Write out exactly the lines below that run from the one containing "各種研修事業 (438, 1682)" through the one containing "Lloguer La Massana (34, 2227)", both included, with no other lines.

---- Material for this exercise

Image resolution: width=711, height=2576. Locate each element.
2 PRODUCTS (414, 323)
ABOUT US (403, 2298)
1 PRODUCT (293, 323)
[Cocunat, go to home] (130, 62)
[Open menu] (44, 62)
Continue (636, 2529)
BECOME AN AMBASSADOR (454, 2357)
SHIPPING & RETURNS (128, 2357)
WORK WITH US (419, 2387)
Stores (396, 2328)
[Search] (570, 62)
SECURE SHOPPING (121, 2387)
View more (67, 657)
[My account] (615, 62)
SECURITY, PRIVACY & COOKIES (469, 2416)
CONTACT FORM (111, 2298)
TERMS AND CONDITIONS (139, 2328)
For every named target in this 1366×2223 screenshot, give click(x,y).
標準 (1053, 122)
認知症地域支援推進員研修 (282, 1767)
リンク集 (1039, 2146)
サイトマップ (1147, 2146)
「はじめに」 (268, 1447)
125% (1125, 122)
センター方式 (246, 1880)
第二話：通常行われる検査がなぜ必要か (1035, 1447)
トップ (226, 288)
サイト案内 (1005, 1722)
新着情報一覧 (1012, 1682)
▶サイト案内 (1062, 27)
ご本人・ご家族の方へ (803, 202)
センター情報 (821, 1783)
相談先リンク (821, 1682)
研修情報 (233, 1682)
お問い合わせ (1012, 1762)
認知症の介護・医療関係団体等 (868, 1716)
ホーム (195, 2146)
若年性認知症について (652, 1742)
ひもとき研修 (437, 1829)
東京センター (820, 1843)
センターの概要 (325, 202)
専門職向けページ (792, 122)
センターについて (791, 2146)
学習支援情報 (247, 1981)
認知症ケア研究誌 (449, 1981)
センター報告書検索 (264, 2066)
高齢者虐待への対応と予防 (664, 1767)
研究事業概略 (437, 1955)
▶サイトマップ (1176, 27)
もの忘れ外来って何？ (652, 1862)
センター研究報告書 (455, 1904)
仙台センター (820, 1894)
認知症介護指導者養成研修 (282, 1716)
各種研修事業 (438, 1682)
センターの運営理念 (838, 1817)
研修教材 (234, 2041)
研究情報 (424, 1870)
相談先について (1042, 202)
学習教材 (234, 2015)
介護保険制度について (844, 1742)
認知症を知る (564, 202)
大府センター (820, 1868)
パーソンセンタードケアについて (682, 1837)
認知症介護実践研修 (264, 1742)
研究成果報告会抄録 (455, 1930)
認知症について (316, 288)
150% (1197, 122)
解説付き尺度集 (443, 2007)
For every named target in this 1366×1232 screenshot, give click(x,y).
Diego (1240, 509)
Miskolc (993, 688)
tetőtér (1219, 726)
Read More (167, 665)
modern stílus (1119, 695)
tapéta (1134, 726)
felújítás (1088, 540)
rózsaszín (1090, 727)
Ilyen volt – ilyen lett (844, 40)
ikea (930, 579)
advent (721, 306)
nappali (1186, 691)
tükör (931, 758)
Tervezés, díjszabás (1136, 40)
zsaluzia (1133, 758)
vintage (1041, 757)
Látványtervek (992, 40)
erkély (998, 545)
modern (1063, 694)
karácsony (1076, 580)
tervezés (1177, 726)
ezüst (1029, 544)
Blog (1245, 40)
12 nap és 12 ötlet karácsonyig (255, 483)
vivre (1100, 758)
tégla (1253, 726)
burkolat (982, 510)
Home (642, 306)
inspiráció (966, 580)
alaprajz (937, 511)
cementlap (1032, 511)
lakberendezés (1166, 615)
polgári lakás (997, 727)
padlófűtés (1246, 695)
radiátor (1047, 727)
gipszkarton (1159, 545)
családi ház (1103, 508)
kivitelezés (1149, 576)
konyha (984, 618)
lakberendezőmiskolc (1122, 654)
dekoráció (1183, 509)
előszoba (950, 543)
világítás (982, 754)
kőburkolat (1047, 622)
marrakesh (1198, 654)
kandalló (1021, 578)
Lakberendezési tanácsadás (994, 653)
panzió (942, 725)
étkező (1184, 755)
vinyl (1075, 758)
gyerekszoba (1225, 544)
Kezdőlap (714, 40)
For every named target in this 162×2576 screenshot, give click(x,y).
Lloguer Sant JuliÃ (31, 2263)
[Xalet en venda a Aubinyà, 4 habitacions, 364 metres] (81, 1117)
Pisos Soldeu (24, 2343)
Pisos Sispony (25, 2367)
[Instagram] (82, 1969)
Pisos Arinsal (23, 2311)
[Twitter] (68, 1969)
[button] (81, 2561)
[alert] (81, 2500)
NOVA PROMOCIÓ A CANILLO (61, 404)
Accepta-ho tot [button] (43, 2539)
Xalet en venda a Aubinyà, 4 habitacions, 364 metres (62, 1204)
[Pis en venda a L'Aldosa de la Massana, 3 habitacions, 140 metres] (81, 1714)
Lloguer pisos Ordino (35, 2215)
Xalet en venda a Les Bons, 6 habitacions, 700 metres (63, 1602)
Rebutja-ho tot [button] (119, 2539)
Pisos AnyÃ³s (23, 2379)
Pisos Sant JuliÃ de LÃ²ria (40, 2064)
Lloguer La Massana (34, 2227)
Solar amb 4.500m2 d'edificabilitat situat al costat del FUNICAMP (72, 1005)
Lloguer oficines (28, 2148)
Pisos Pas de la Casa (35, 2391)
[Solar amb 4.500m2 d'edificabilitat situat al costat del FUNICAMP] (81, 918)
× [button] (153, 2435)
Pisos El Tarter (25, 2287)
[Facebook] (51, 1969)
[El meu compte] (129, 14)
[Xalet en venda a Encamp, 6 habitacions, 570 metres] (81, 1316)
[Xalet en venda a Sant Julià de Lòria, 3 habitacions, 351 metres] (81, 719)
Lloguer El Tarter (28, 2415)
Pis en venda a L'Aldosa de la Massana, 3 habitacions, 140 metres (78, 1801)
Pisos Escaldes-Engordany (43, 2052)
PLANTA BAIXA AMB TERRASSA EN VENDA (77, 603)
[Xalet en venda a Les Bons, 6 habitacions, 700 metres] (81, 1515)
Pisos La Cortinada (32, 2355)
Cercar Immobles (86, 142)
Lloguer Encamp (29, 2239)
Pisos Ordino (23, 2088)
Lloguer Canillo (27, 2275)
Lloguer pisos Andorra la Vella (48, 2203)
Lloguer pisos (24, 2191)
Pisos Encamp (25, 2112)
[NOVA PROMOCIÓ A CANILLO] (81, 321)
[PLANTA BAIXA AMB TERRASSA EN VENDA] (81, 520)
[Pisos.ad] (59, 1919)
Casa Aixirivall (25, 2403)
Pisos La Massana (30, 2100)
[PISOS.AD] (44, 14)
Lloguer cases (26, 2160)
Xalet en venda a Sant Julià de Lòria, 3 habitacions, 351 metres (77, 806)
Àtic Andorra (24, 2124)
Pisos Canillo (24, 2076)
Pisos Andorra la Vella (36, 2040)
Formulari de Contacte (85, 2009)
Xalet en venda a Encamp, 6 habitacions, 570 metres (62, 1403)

--------

§ Exercise output:
各種研修事業 (438, 1682)
センターの運営理念 (838, 1817)
研修教材 (234, 2041)
研究情報 (424, 1870)
相談先について (1042, 202)
学習教材 (234, 2015)
介護保険制度について (844, 1742)
認知症を知る (564, 202)
大府センター (820, 1868)
パーソンセンタードケアについて (682, 1837)
認知症介護実践研修 (264, 1742)
研究成果報告会抄録 (455, 1930)
認知症について (316, 288)
150% (1197, 122)
解説付き尺度集 (443, 2007)
For every named target in this 1366×1232 screenshot, give click(x,y).
Diego (1240, 509)
Miskolc (993, 688)
tetőtér (1219, 726)
Read More (167, 665)
modern stílus (1119, 695)
tapéta (1134, 726)
felújítás (1088, 540)
rózsaszín (1090, 727)
Ilyen volt – ilyen lett (844, 40)
ikea (930, 579)
advent (721, 306)
nappali (1186, 691)
tükör (931, 758)
Tervezés, díjszabás (1136, 40)
zsaluzia (1133, 758)
vintage (1041, 757)
Látványtervek (992, 40)
erkély (998, 545)
modern (1063, 694)
karácsony (1076, 580)
tervezés (1177, 726)
ezüst (1029, 544)
Blog (1245, 40)
12 nap és 12 ötlet karácsonyig (255, 483)
vivre (1100, 758)
tégla (1253, 726)
burkolat (982, 510)
Home (642, 306)
inspiráció (966, 580)
alaprajz (937, 511)
cementlap (1032, 511)
lakberendezés (1166, 615)
polgári lakás (997, 727)
padlófűtés (1246, 695)
radiátor (1047, 727)
gipszkarton (1159, 545)
családi ház (1103, 508)
kivitelezés (1149, 576)
konyha (984, 618)
lakberendezőmiskolc (1122, 654)
dekoráció (1183, 509)
előszoba (950, 543)
világítás (982, 754)
kőburkolat (1047, 622)
marrakesh (1198, 654)
kandalló (1021, 578)
Lakberendezési tanácsadás (994, 653)
panzió (942, 725)
étkező (1184, 755)
vinyl (1075, 758)
gyerekszoba (1225, 544)
Kezdőlap (714, 40)
For every named target in this 162×2576 screenshot, give click(x,y).
Lloguer Sant JuliÃ (31, 2263)
[Xalet en venda a Aubinyà, 4 habitacions, 364 metres] (81, 1117)
Pisos Soldeu (24, 2343)
Pisos Sispony (25, 2367)
[Instagram] (82, 1969)
Pisos Arinsal (23, 2311)
[Twitter] (68, 1969)
[button] (81, 2561)
[alert] (81, 2500)
NOVA PROMOCIÓ A CANILLO (61, 404)
Accepta-ho tot [button] (43, 2539)
Xalet en venda a Aubinyà, 4 habitacions, 364 metres (62, 1204)
[Pis en venda a L'Aldosa de la Massana, 3 habitacions, 140 metres] (81, 1714)
Lloguer pisos Ordino (35, 2215)
Xalet en venda a Les Bons, 6 habitacions, 700 metres (63, 1602)
Rebutja-ho tot [button] (119, 2539)
Pisos AnyÃ³s (23, 2379)
Pisos Sant JuliÃ de LÃ²ria (40, 2064)
Lloguer La Massana (34, 2227)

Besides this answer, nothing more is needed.